One of the symptoms of MS is depression. And along with all of the meds to treat the disease and symptoms comes depression. And then you have a flare-up and you’re depressed about that! And then you’re depressed coming off of all of the meds. Screw serotonin! The depression I’d always experienced was either situational or related to being on treatment and follow-up for a flare-up. Until the end of November.

I came home from a grueling day of work and was just spiraling. I stood in my living room feeling as though I needed to head across town to the emergency room where I used to work. I could not stop ruminating. Fortunately a good friend, long distance, over instant message talked me through it. Given this was the first experience I had like this not related directly to meds, I knew medical intervention was a must. This was a Thursday night and Friday I had an appointment with my neurologist for the following Monday. A few days later I started on Zoloft. Hey stigma, how you doin’? Now how can something be a stigma when more than 15 million American adults are living with it?

Those first weeks the nausea was, well,  nauseating. One Saturday night after being out I was wandering the streets at midnight looking for Emetrol for the nausea.

I kept wondering when it was going to “kick in” harkening back to college days. Another friend assured me that I wouldn’t be turning purple or growing a unicorn horn, but that I would “just know.” Part of my fear of new meds is side effects. I would wreck any clinical trial I tried to participate in because I’m the person who gets the side effects. I get side effects no doctor has ever seen before. I’m that person.

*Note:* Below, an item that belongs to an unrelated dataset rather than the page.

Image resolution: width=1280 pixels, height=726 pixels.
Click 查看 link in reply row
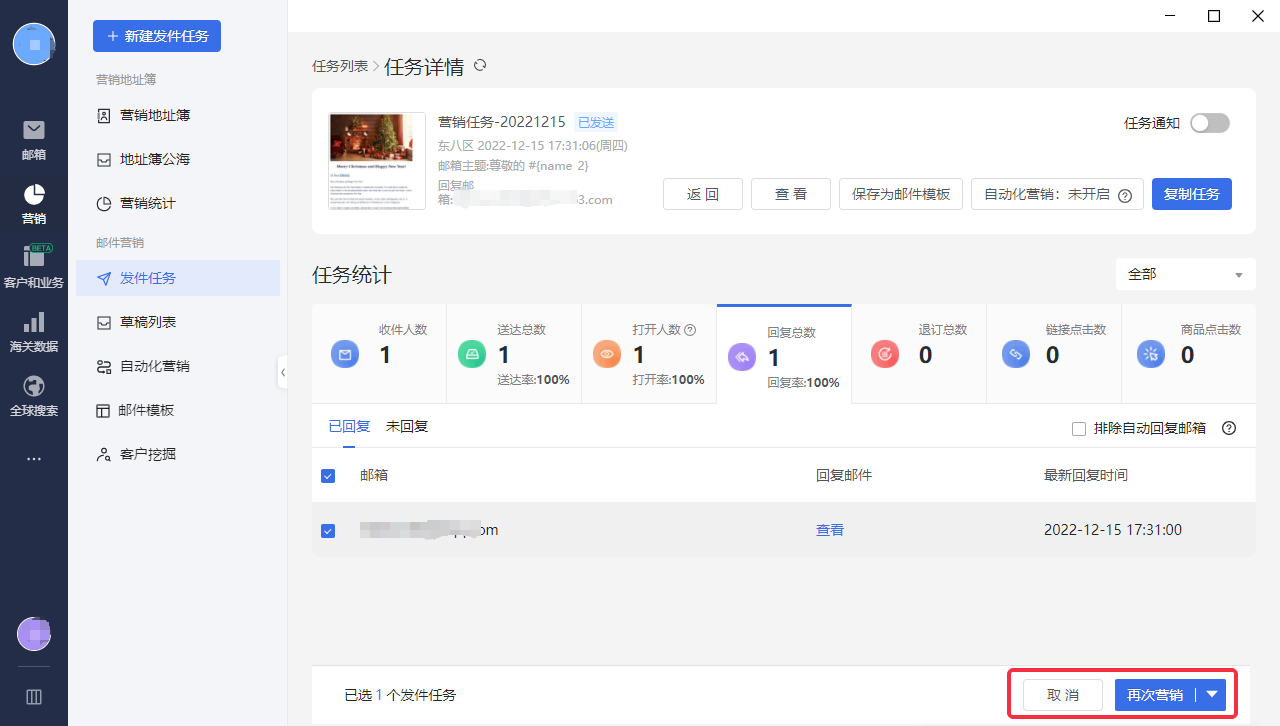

Probably about a month into taking it, I started to feel happy. And I mean nauseatingly happy. Like the kind of happy my friends and I would make fun of. Full disclosure, I also started working out every day coinciding with taking the medicine. Fast forward several months and while yes, some say it’s a magic pill (I don’t disagree), but I was also ready for a change. And honestly, it feels GOOD to wake up happy each day. It’s allowed me to tackle something professionally I’ve wanted to do for years (saving that for another post). It’s afforded me the opportunity to start this blog and has cleared my head of “you’re not good enough” and imposter syndrome and most importantly not spending my days hating myself.

I’d like to think this is my little piece of helping to end stigma.